EXERCISE AIM: Return all the entries word for word, minus the pictures.
========================================
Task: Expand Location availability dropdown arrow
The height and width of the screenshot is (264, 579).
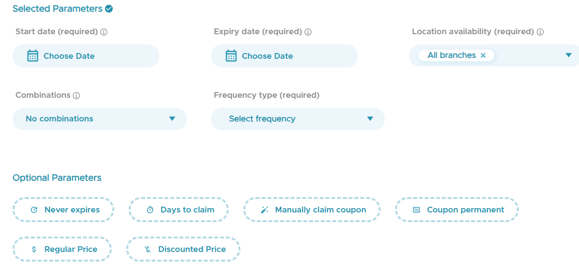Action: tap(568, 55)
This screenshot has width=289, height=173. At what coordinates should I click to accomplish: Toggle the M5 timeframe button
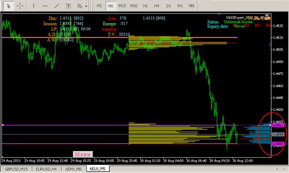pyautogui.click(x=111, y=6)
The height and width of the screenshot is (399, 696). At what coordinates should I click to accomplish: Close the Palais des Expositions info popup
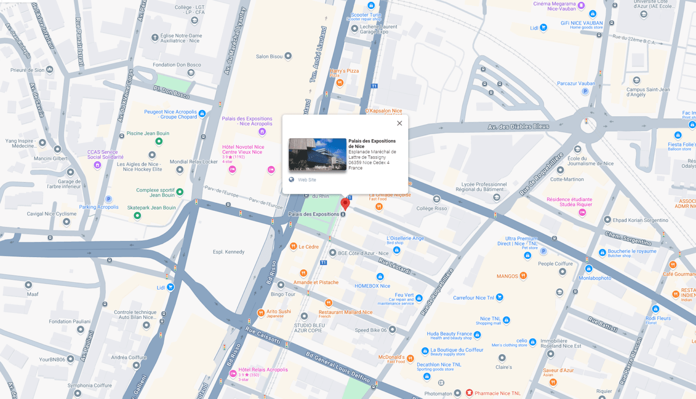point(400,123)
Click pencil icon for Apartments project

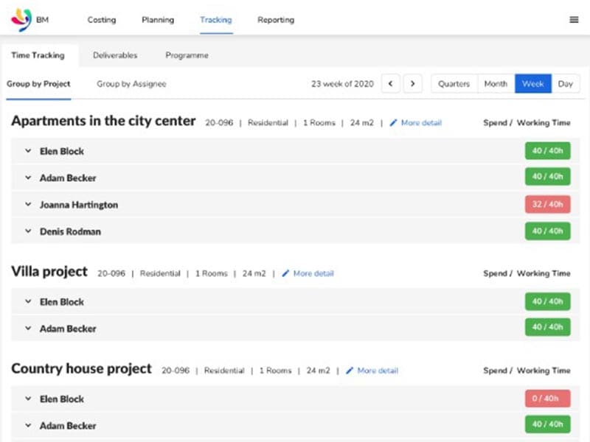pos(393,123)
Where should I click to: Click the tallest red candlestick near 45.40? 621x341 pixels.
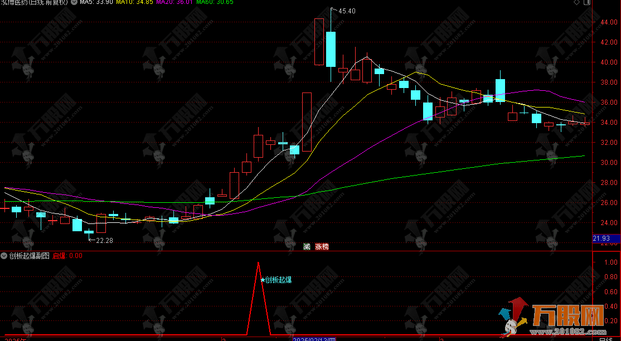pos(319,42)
========================================
RESULT FOR THIS EXERCISE:
Task: Expand Location availability dropdown arrow
The height and width of the screenshot is (264, 579).
Action: tap(568, 55)
This screenshot has width=289, height=173. At what coordinates should I click to accomplish: Toggle the M5 timeframe button
pyautogui.click(x=111, y=6)
The height and width of the screenshot is (399, 696). At what coordinates should I click to accomplish: Close the Palais des Expositions info popup
point(400,123)
Click pencil icon for Apartments project

pos(393,123)
Where should I click to: Click the tallest red candlestick near 45.40? 621x341 pixels.
pos(319,42)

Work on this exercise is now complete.